事例を調べるのに役立つサイトをいくつかご紹介します。

compass

 

compassは中小企業での IT 活用の情報がまとめられたサイトです。様々な業種、職種での課題や、それをどのように解決したか、どんな IT ツールを活用したかなどが紹介されています。

 

似たような業種や、今抱えている課題などで記事を探すことができるので、業務改善のヒントを知ることができます。

kintone の事例

 

kintone はサイボウズ社が提供している、マウス操作で業務システムが開発できる、業務改善プラットフォームです。 IT 企業でなくても業務システムが構築できる、という特徴から非ITのユーザー企業での導入事例や活用事例が豊富に掲載されています。

 

kintone も業種や会社規模問わず、様々な業務で活用されている実績も十分にあるツールですので、同じ課題を抱えている企業がどのように改善できたかなどを知ることができます。

SlideShare

 

 

SlideShare(スライドシェア)はその名の通り、プレゼン資料の共有サイトです。

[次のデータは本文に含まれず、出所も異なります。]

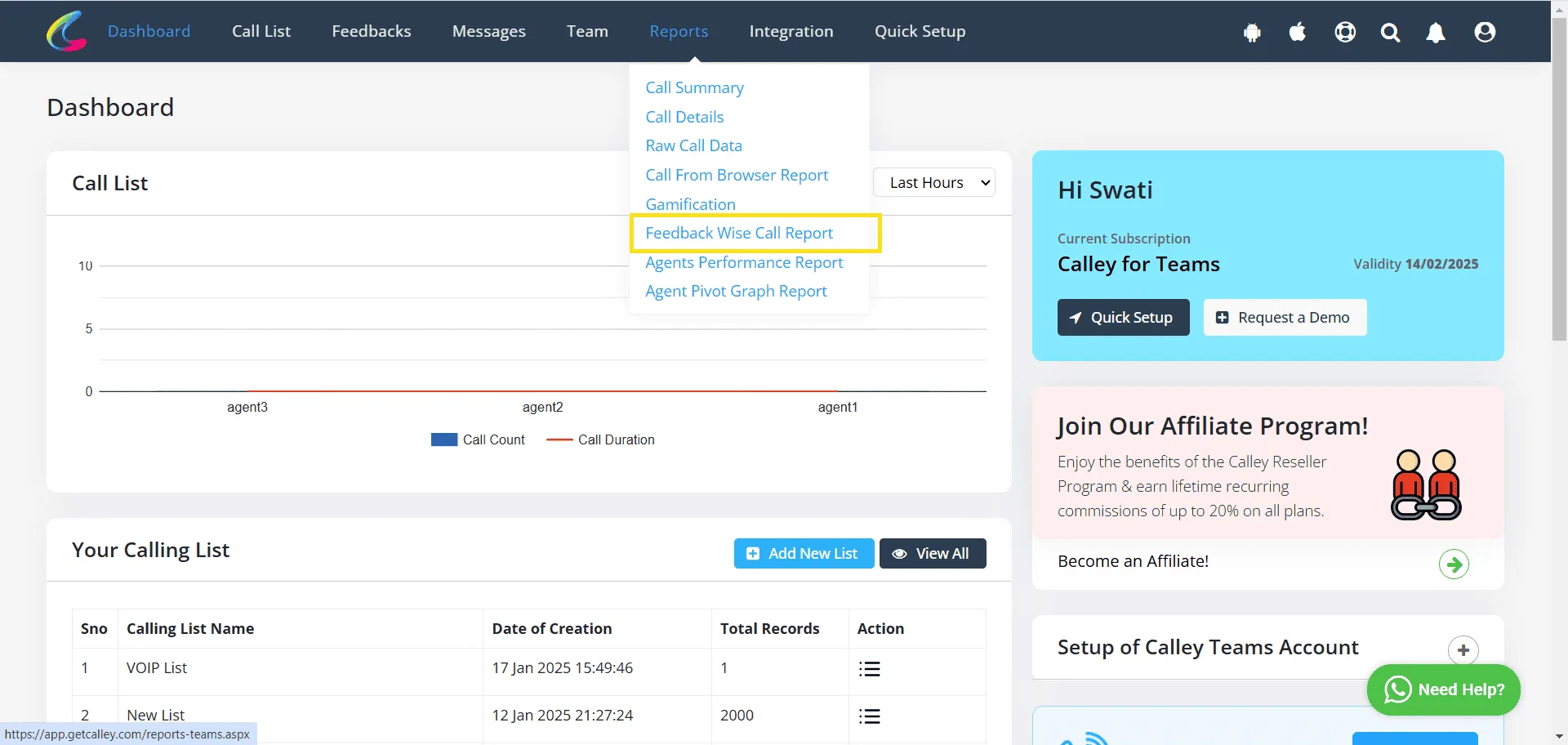1568x745 pixels.
Task: Toggle Call Count legend series
Action: [x=478, y=439]
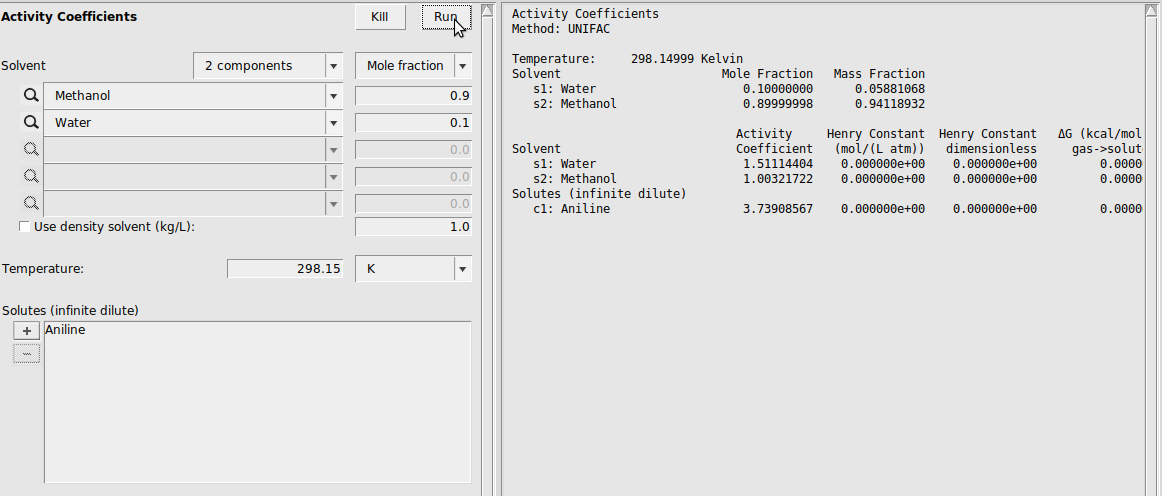Click the search icon next to Water
The width and height of the screenshot is (1162, 496).
pyautogui.click(x=31, y=123)
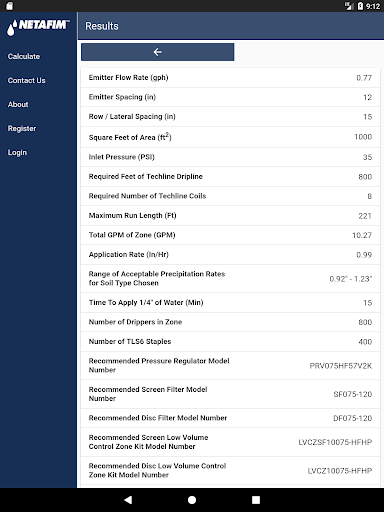This screenshot has width=384, height=512.
Task: Tap the Netafim logo
Action: click(38, 27)
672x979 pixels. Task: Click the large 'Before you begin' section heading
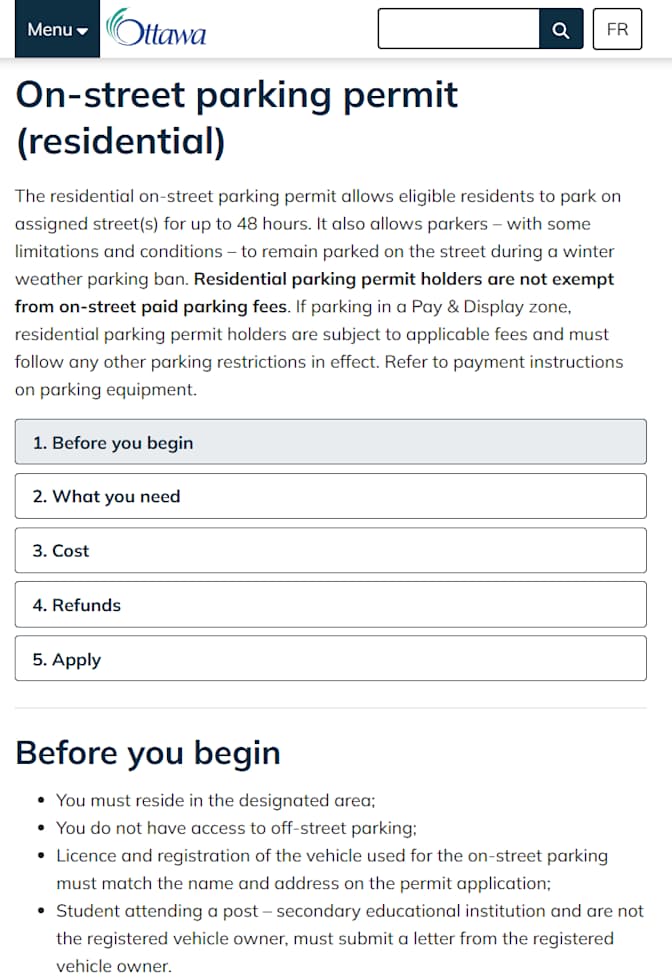pyautogui.click(x=148, y=753)
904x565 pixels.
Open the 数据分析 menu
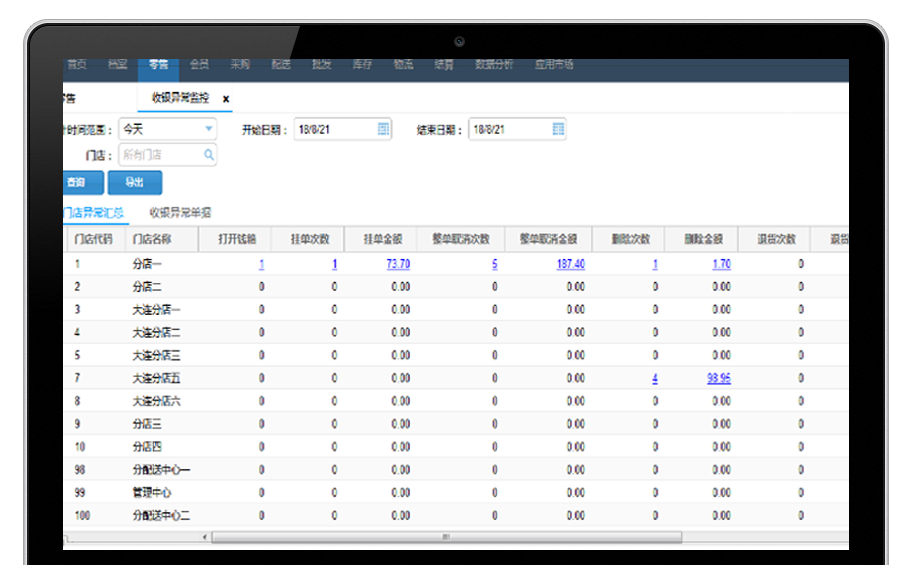tap(494, 64)
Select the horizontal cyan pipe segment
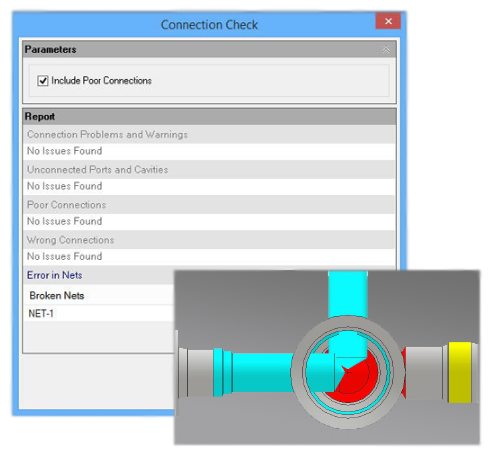490x459 pixels. pyautogui.click(x=262, y=372)
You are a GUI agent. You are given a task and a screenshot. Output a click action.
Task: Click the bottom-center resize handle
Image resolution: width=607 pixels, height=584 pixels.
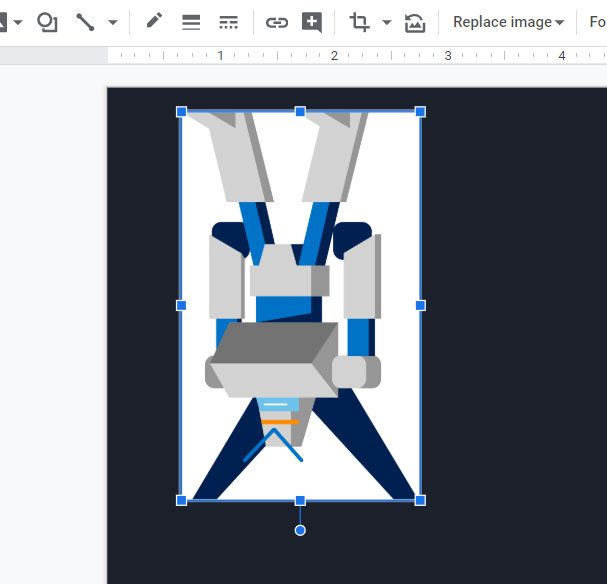pyautogui.click(x=300, y=500)
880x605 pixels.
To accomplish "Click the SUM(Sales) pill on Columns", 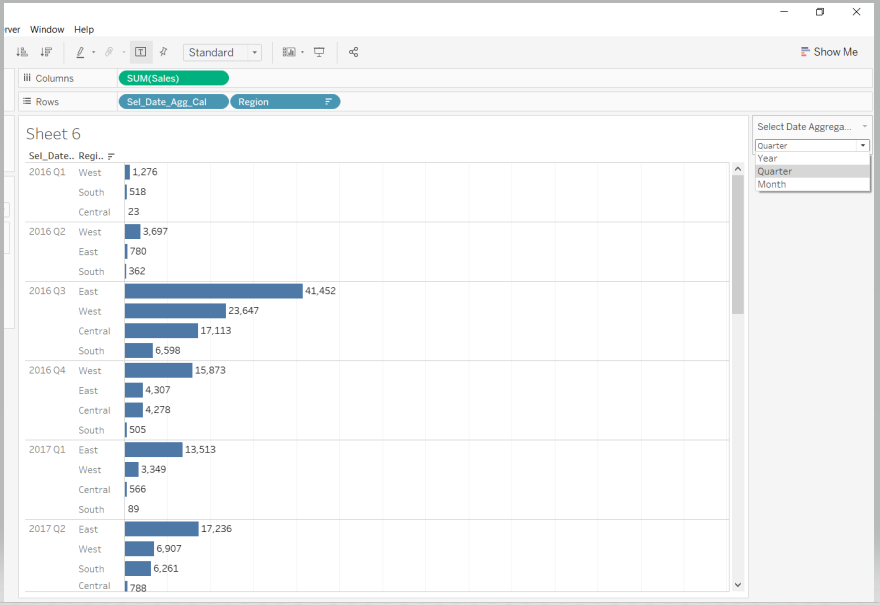I will pos(173,78).
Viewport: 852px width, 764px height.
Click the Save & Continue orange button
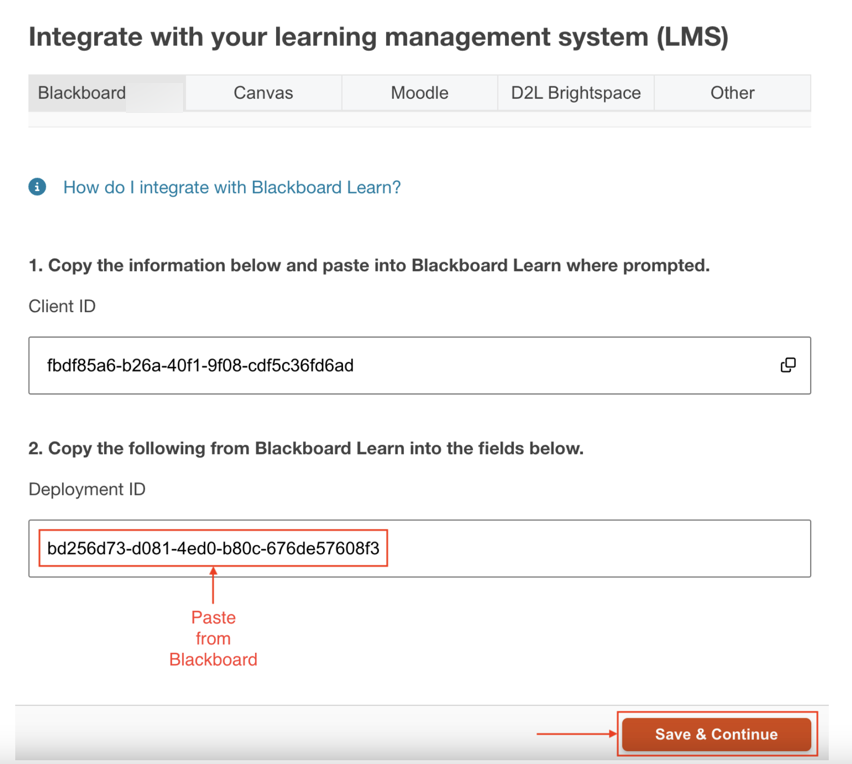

様々な企業が行ったプレゼンの資料がアップロードされており、自由に見ることができます。海外のサイトですが、日本語のプレゼン資料も数多くアップロードされており、『業務改善』のキーワードで検索すると1000件以上がヒットします。

まとめ

今回は事務作業の業務改善についてお伝えしてきましたがいかがでしたでしょうか。 どこから手を付けていいかわからないということはよくあると思いますが、まずは改善のための時間を確保し、業務の手順を作るだけでも見えてくるものがあります。